Contained: the Eucharist is the body, blood, soul, and divinity of Jesus. From the earliest days of the Church we have believed that when we gather around the altar, when we carry out Christ's command to do this in his memory, something wondrous happens. The bread and wine become the body and blood of Christ. No mere symbol or simply a representation of Jesus. Rather Christ is truly present, truly the body and blood of Christ. We call this the doctrine of the Real Presence. Theologians call this transubstantiation, which is a big word that means that during the Mass, at the consecration, that which makes the bread and wine to be bread and wine is completely replaced by Christ. The appearances of bread and wine remain, but nothing of the substance of the bread and wine remain. In other words there is no bread, there is no wine, only Christ. That's why we don't say "I received the bread, or I received the wine," for there is only Christ. The Lord of the universe who cannot be contained in all creation, is contained in the Eucharist.
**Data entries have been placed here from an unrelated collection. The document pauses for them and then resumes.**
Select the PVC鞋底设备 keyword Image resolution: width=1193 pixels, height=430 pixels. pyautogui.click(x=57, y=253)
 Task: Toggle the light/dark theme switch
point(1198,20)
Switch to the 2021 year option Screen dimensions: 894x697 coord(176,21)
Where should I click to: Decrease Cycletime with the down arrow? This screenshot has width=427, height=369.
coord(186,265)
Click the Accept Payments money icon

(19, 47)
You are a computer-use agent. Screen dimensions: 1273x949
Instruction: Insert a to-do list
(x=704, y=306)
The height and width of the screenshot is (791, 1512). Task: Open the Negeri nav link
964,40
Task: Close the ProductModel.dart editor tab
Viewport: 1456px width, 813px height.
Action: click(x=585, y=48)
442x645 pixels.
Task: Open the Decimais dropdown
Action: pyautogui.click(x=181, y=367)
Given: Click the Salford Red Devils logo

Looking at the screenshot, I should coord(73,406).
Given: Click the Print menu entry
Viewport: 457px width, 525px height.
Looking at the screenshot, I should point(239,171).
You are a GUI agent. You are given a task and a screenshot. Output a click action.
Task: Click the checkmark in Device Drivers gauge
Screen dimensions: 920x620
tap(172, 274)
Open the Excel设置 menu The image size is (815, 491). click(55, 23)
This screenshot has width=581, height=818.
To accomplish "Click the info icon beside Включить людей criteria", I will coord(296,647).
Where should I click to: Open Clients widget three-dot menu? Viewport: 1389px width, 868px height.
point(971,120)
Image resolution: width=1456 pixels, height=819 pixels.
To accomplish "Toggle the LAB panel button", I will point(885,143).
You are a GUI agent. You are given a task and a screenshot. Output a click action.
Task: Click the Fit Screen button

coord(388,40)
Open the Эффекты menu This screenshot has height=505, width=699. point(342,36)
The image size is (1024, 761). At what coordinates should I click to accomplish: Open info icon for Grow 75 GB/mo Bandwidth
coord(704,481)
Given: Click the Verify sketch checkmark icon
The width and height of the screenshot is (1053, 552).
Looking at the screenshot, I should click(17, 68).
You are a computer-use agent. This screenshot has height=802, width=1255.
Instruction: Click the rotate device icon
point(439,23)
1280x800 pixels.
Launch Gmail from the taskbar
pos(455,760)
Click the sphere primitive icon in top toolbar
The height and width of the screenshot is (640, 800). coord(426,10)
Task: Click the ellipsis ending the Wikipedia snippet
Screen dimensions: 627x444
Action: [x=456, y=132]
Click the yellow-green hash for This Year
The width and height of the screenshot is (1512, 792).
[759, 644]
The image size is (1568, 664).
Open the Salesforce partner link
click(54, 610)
Offered: The mass is a sacrifice. If you listen carefully to the words of the Eucharistic prayer you will hear over and over again the language of sacrifice. Today I will use Eucharistic Prayer #1, the venerable Roman Canon, just listen to how many times I use the language of sacrifice. When we hear this kind of language it makes us think about the ancient Temple in Jerusalem, where God's people would offer sacrifice. They took the very best that they had and gave it to God in reparation for their sins, as peace offerings, as thanksgiving offerings. However, in the time of Christ there is only one sacrifice, his sacrifice on the Cross. Jesus offered himself on the cross for our salvation. Once and for all, this sacrifice is the perfect sacrifice, the fulfillment of all others. In a mystical way we call the Eucharist the sacrament of Christ's sacrifice on the cross. It is a re-presentation of that one sacrifice. It is not that Christ dies on the cross again; rather, that one sacrifice is re-presented. So each mass is a new sacrifice, a new offering, but it is always the offering of Christ's one sacrifice. This is why Paul says that every time we celebrate the Eucharist we proclaim the Lord's death, because every time the Mass is celebrated, Christ's bloody sacrifice is offered again in an unbloody way. In the Eucharist, Christ is offered for our salvation.
Received: In the Eucharist we receive Christ. What an unbelievable blessing! We receive the body and blood of Christ. Jesus knew that he was calling us to a difficult life. He told us that the way to everlasting life was narrow and difficult. It is difficult to lay our lives down for Christ. It is difficult to let go of our pride, to love one another, to live lives of purity and simplicity. Yet, there is no other way to eternal life, to happiness. We are very much like those people in the Gospel today. We are followers of Christ. In the course of our lives we have drawn near to Jesus, we have heard him speak in our hearts of the Kingdom of God, he has been healing us spiritually and emotionally, maybe even physically. But, at some point in our lives we begin to notice something strange. The closer we grow to Christ the farther we move from those things the world holds dear: money, power, prestige, vain pleasures, etc. It can really seem like a deserted place where we have only Christ and his Church. We find ourselves hungry in need of something to strengthen us on our journey. This is why Christ gives us the Eucharist: the bread of life as strength for the journey.
Maybe it is because we are in the year for priests, maybe it is because I was in Charlotte yesterday to witness the ordination of one of my best friends, maybe it is because I am still so awed by the fact that I am a priest, but a line from today's gospel really sticks out for me today: Jesus told the apostles to give them something to eat yourselves. The gift of the Eucharist, which is the strength we need to be Christians, is given to us through the hands of priests. God chooses sinners, men who need the Eucharist as badly as anyone to be ministers of the sacrament. The priest is simultaneously one who gives the Eucharist and also one who receives it. I can tell you that this is very humbling! As this year for priests comes to an end I ask you to pray for us priests, pray that we too might grow in holiness as we receive the sacraments, so that when we are giving the sacraments we might help you grow in holiness.
Corpus Christ, body and blood of Christ, where Jesus is contained offered and received! May Christ be adored in the Blessed Sacrament until the end of the world, amen.